Extracted material:
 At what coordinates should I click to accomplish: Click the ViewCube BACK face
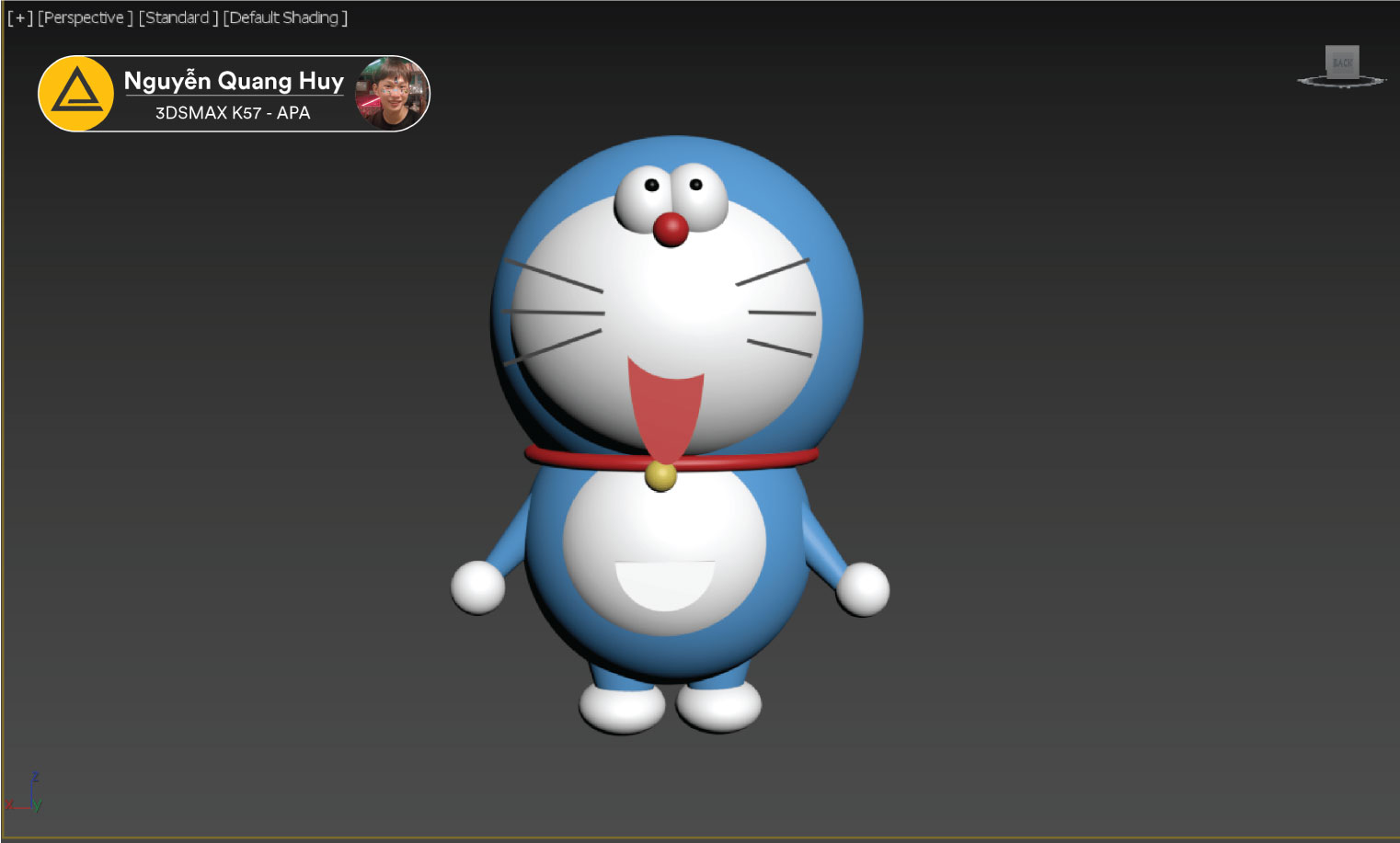[x=1342, y=63]
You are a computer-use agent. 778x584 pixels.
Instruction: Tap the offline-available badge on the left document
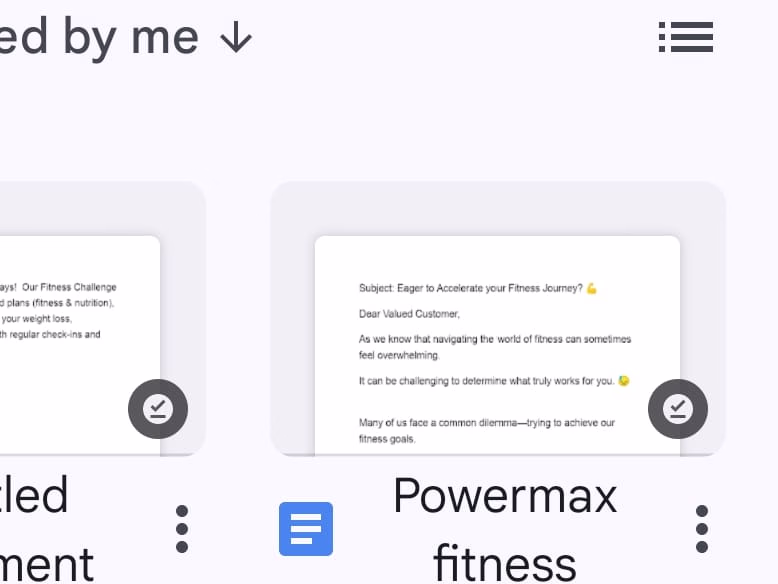pos(158,409)
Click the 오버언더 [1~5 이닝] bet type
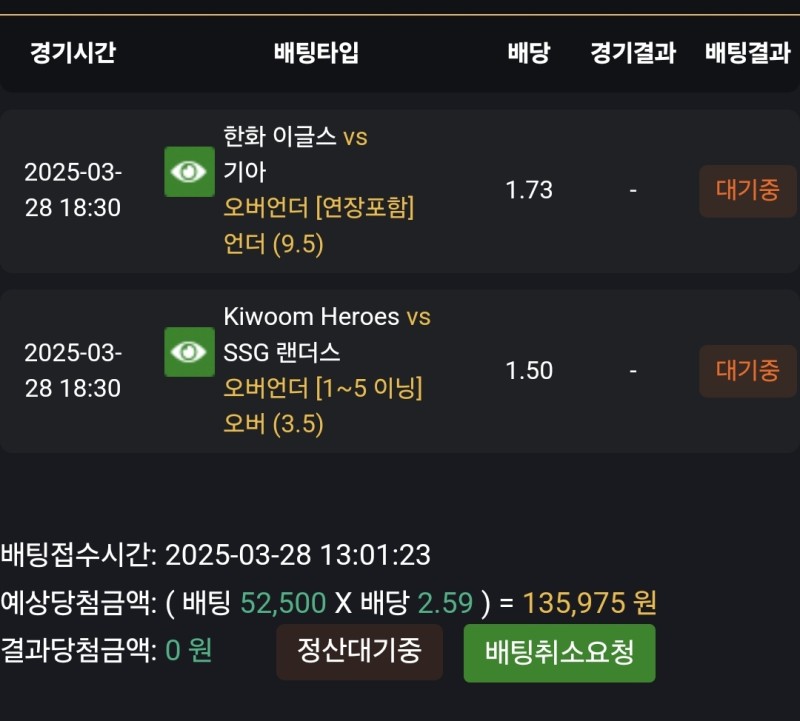Viewport: 800px width, 721px height. (323, 388)
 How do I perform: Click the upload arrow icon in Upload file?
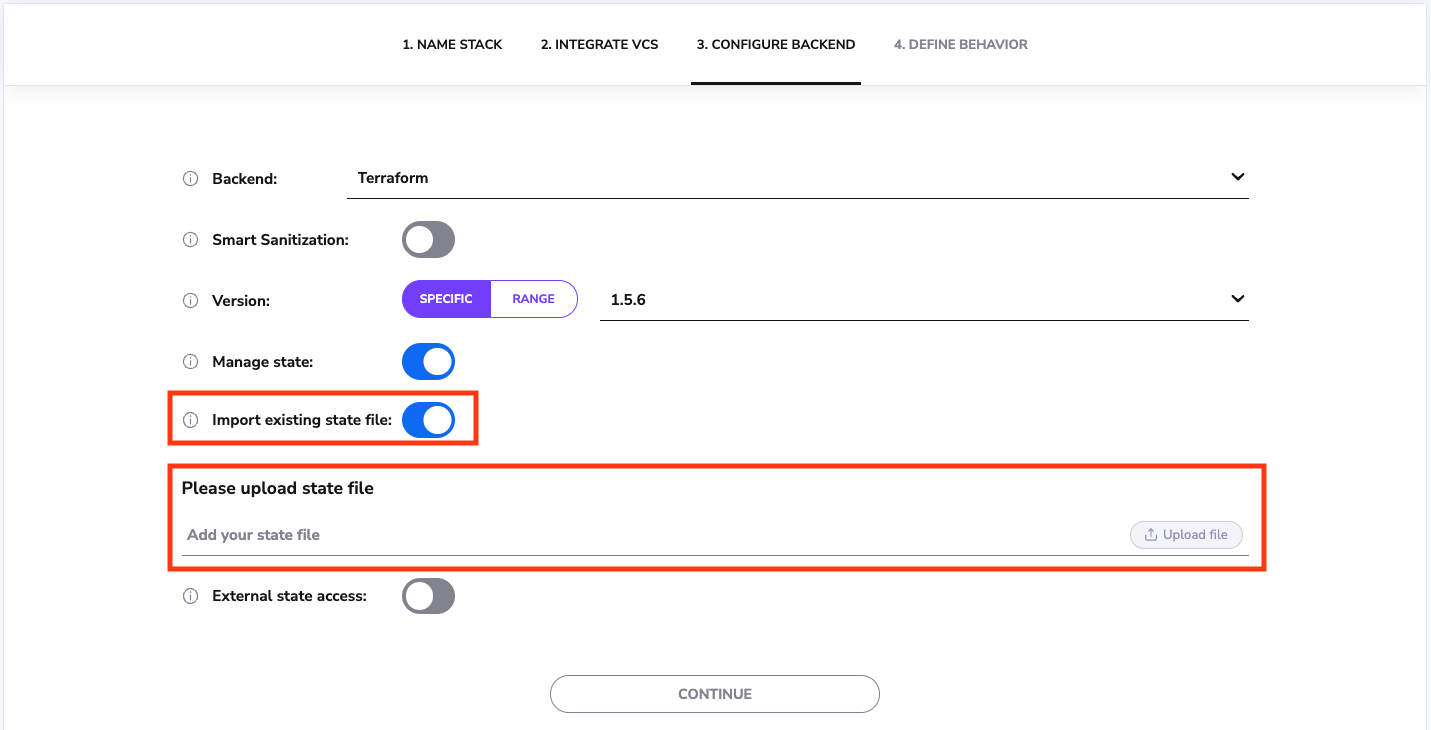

Required work: Copy the final stretch of lines, starting at the one that holds "You are a computer-use agent. 778x584 pixels." and ending at the last line of the data, exactly; omit pictures.

Result:
You are a computer-use agent. 778x584 pixels.
Instruction: Tap the offline-available badge on the left document
pos(158,409)
Click the 오버언더 [1~5 이닝] bet type
Viewport: 800px width, 721px height. (323, 388)
 How do I perform: Click the upload arrow icon in Upload file?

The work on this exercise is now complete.